On s’imagine aussi souvent que l’entrepreneur réussit seul. Ce n’est souvent qu’une apparence. Pas de vraie réussite sans une équipe où chacun apporte des compétences complémentaires. L’entrepreneur se conçoit d’abord comme un meneur d’hommes.
“When life gives you lemons, make lemonade” : la limonade. Sauf à de rares exceptions, l’entrepreneur n’est pas un visionnaire. La grande idée n’est pas à l’origine du projet, elle se développe au fil du temps. L’idée initiale change, suite à une observation, à une demande d’un client, à une occasion qui se présente. La surprise devient alors une opportunité. L’entrepreneur exploite les évènements de la vie.
Pilot-in-the-plane principle : le pilote dans l’avion. Il s’agit d’abandonner la logique de prédiction (que sera le marché ?) au profit de celle de contrôle (inventons le marché). L’entrepreneur n’est pas là pour prédire l’avenir, mais pour agir sur son environnement pour le transformer.

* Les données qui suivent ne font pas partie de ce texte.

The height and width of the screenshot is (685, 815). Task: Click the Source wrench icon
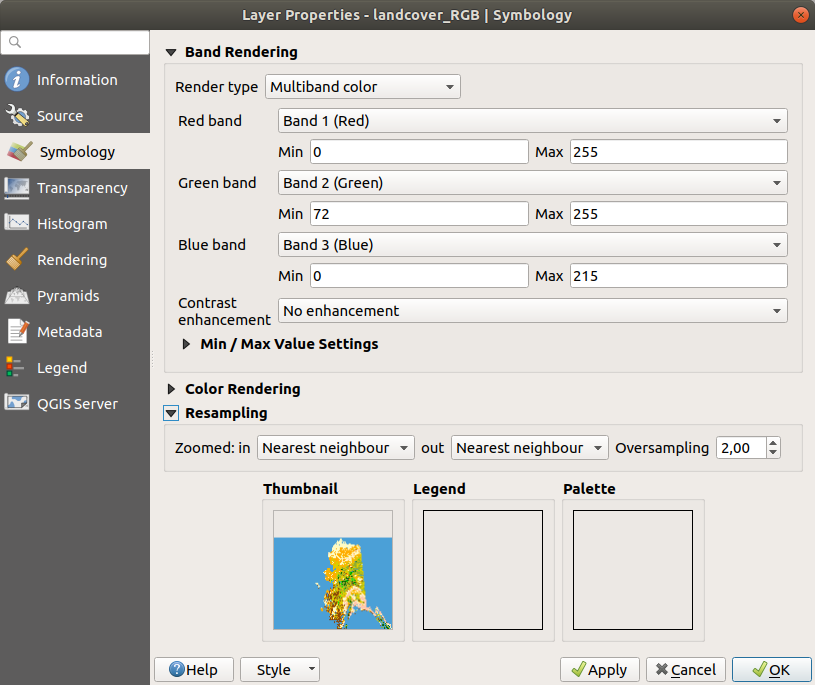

On peut résumer l’idée d’entreprendre ainsi. Au départ, c’est la rencontre entre un être humain et un déclencheur (une situation originale, une rencontre, un étonnement, un besoin non satisfait) qui générera l’idée. Cette idée deviendra une opportunité sous réserve de (vouloir) passer à l’action. Enfin, cette opportunité ne sera viable que lorsqu’elle pourra s’appuyer sur un engagement réel (de partenaires, de clients, de fournisseurs) à même d’apporter des moyens au projet. Cette viabilité permettra aussi à cet entrepreneur de définir de nouveaux buts.